First stop, a coffee and a Jamie outside Neachtain’s. I sit outside and and stare up High Street. Well, I think I am sitting and staring up High Street, but in fact, lost in my tiny world of exhaustion and insanity, I am sitting hunched, screwed up into an ugly twisted form, with one leg almost over my shoulder, my lips pursed, stretched outwards tightly and ridiculously.
“You’re in public , Adley!” I remind myself. “Wakey wakey! Come down here and join the planet!”
Trust is the foundation of any friendship, so do I trust Galway City? Well, depends doesn’t it. Do I trust Galway to nurture me, make me fit and well and return me safely home? If I do I am already dead. But do I trust Galway to be always ready and willing to offer me succour? Do I have faith in Galway City’s ability to transform any gentle straightforward day into a raving messy investment in tomorrow’s headache?
Just as I trust the ground beneath my feet.

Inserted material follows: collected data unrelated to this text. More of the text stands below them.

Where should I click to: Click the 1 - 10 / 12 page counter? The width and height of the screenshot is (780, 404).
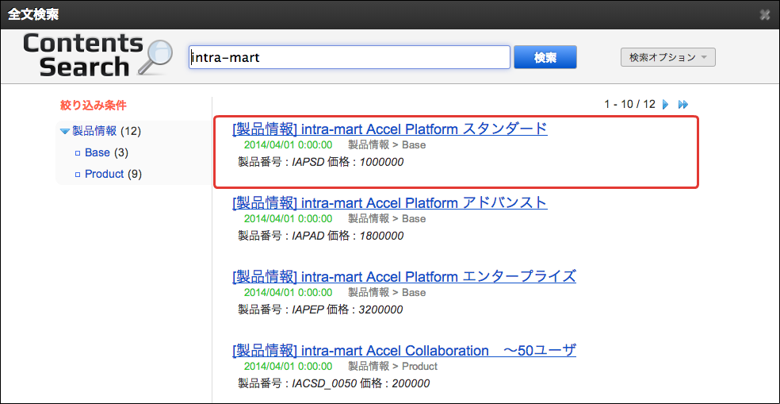(629, 104)
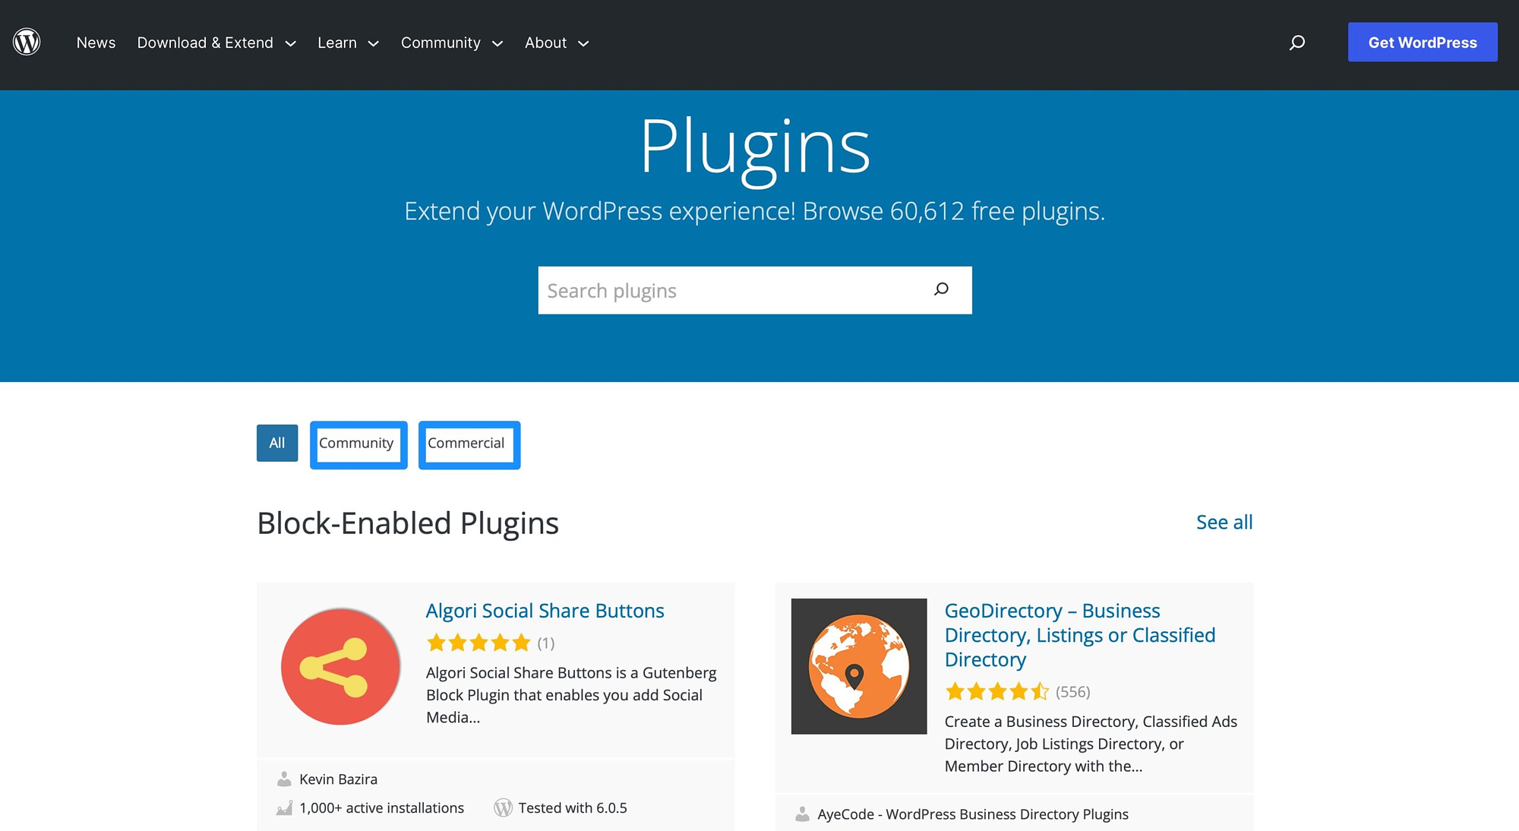Click Algori Social Share Buttons plugin title
This screenshot has width=1519, height=831.
(x=545, y=610)
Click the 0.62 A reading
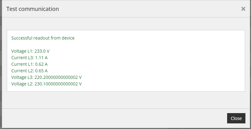Image resolution: width=251 pixels, height=129 pixels. (41, 64)
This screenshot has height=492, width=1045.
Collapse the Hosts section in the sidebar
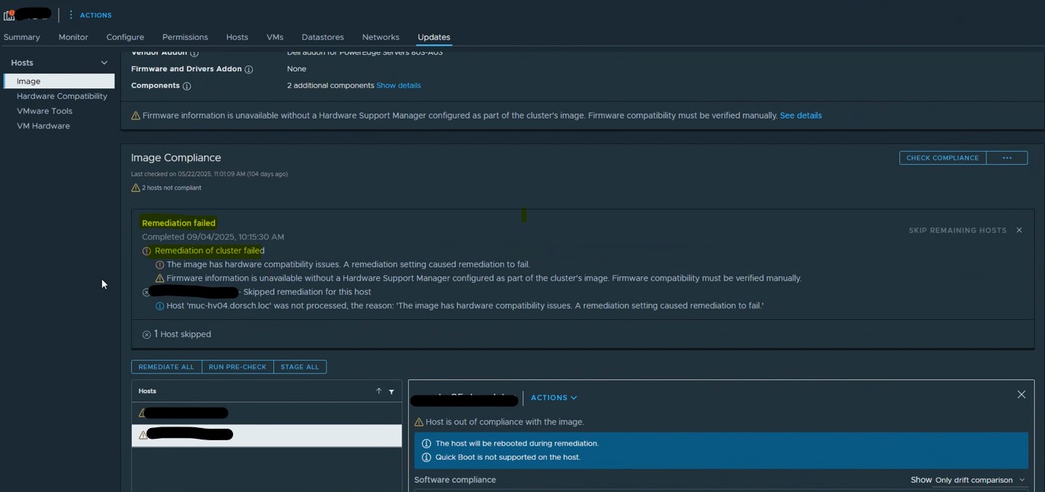coord(104,62)
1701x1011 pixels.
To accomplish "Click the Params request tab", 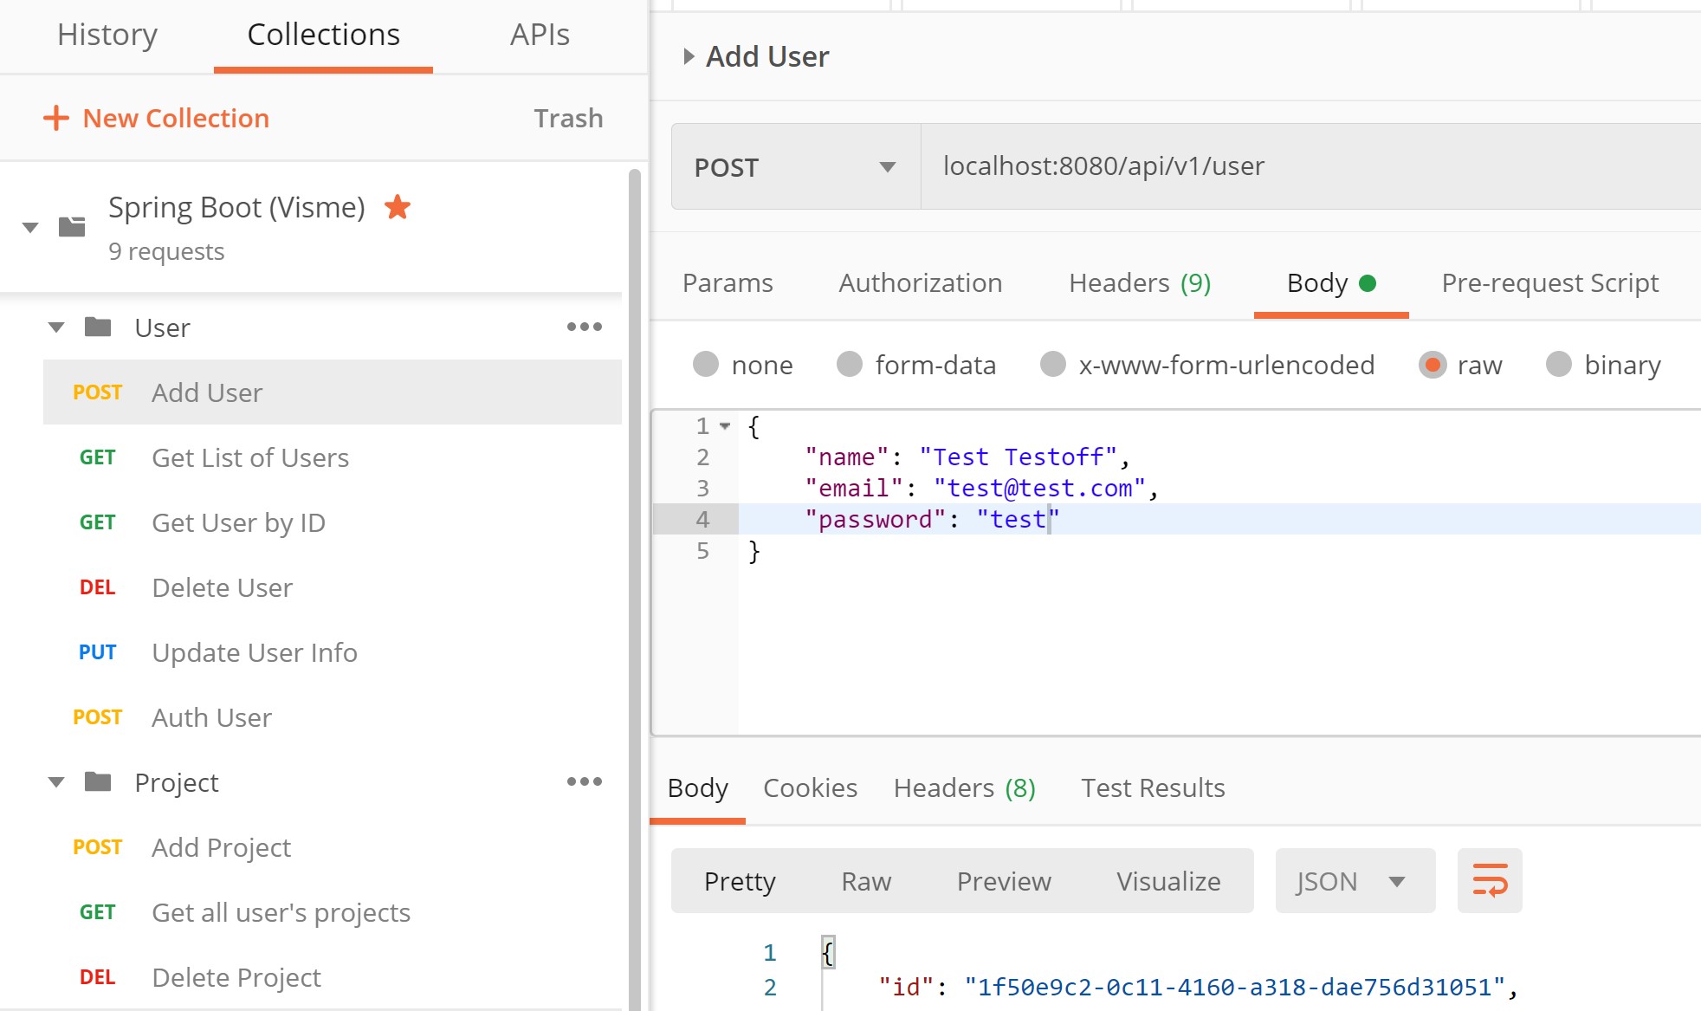I will (x=728, y=281).
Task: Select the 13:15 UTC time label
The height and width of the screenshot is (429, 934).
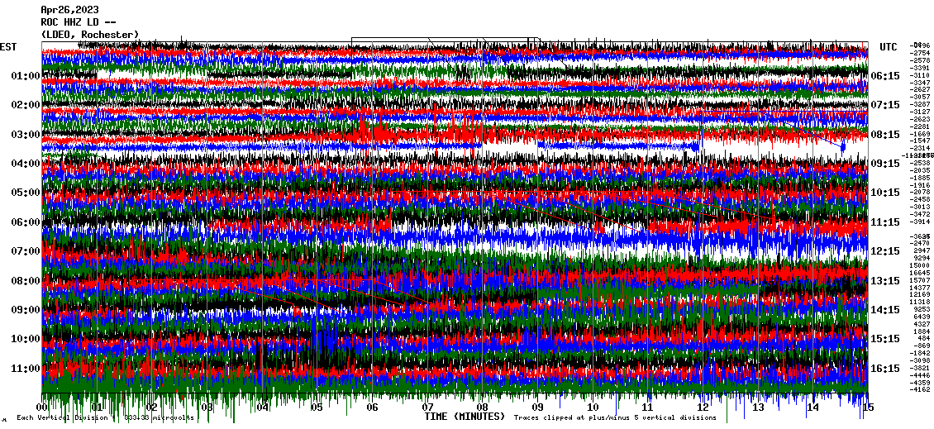Action: (885, 281)
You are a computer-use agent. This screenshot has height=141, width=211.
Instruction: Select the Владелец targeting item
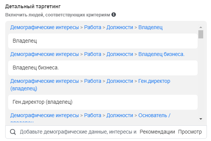coord(103,41)
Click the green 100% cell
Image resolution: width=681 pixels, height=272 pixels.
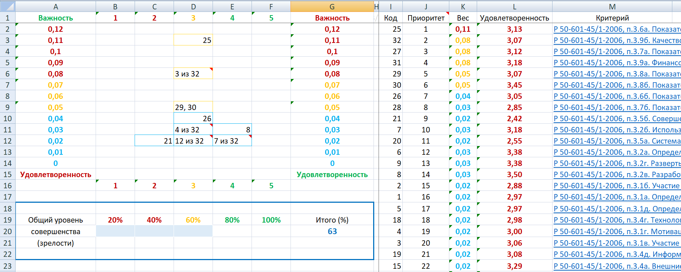[x=271, y=220]
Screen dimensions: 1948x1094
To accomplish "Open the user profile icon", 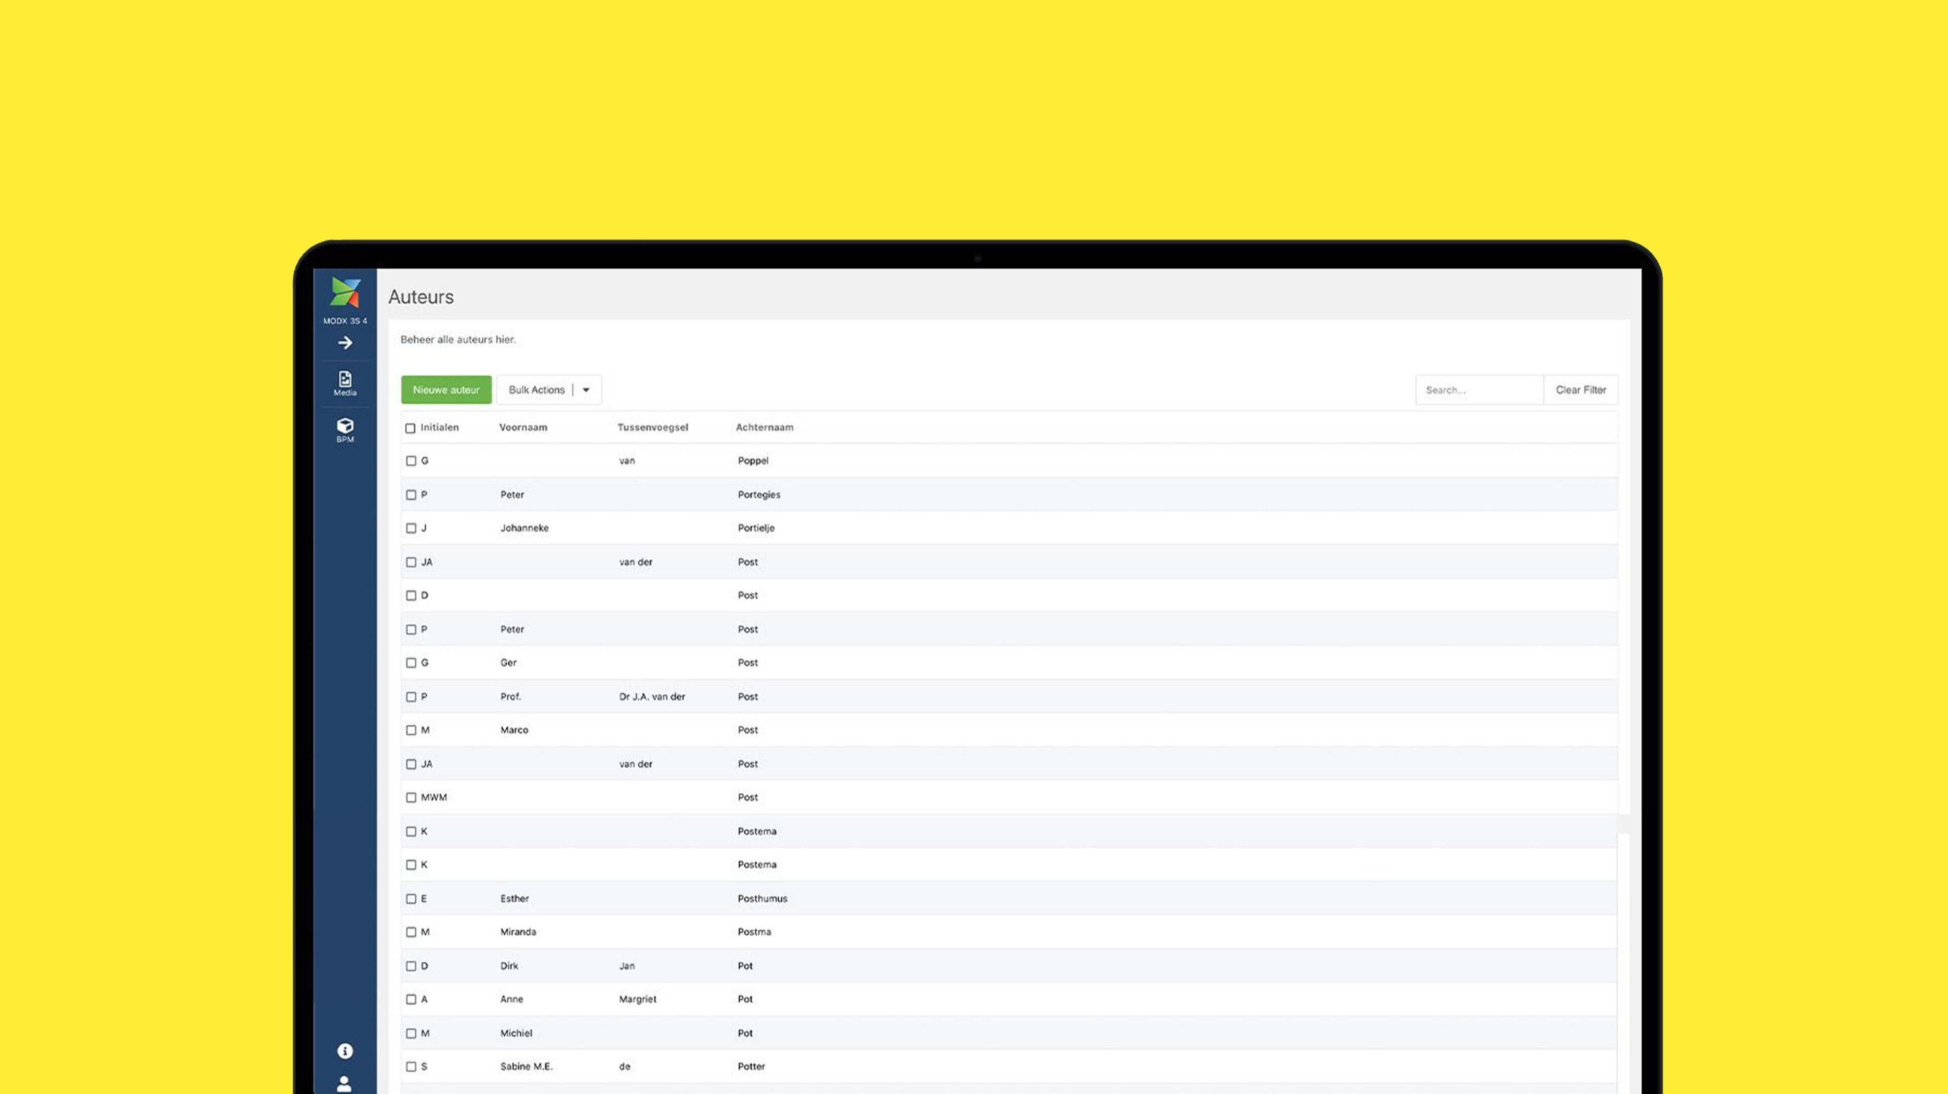I will 344,1084.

As a good friend, Galway offers company, in the shape of our allocation of 10,000 Howyas, all those we recognise just enough to acknowledge, any one of which might be available for a wee chat, raising the stakes to friendship on the way. Galway is also good company without others, sitting alone, relaxed and at peace in a bar in Bohermore, enjoying a solitary stare at the optics and mirror. Thankfully, also, there are great friends, and others in-between, always available for that other ingredient of friendship: a laugh, a bit of fun, da craic.
Friends should be inspiring, and even though I hear several hundred great ideas a night pouring forth from the mouths of my fellow drinkers, none of these pint dreams elevates me more than the sight of the starlings at twilight by the Fishmarket/Buckfast Plaza, or the hills of Co. Clare bathed in orange twilight. Soul food and inspiration Galway has in spades, so chalk another one up to my good friend.
And before we get all schmaltzy and dewy-eyed, you can always have too much of a good thing, and just like any friendship, myself and Galway City have fallen out many times over the years. There was hardly a more joyful day in my life than that back in 1994 when I loaded all my worldly belongings into my Ford Transit van and fled to live in Connemara. Three times I have left, two of which were emergency escape hatch ejector seat type retreats, where my sleep patterns, liver and all points from sanity to dribbled dried-up porridge required and demanded I get the hell out of town.
Yes, there’s a lot to this relationship. I’m outside the Quays now, drinking another whiskey and trying to look as if I’m not completely nutsoid in the noodle, because today I am, but cannot help it.
There’s one other side to this friendship with Galway City, and it’s not the most attractive part of this city's personality. There exists what I have long called the ‘cruel craic’, which is what you feel and suffer if you know no better, and try to stay home expecting visitors. Out there you can feel the distant craic in Galway City raging unabated, but if you are not there, in the pub, you do not exist.
Thankfully, it has been ages since I suffered from the cruel craic, because I realised that by merely staying home I was not missing out on anything at all. But for years when I first arrived, and I am sure for many others to this day, if you cannot afford to go out, or are too tired and emotional to be seen in public, then Galway will betray you. It will shun you, turn its back towards you and nobody will even know you weren't there.
Galway City is not a friend who’s going to reach out, grab you and hug you. You have to make the effort and immerse yourself within it to appreciate its scary and wondrous talents.
And then there are days such as this, when I don’t give a hoot what people think, or how I look. I just needed to be with a friend, and for these two hours gone, I have enjoyed just that.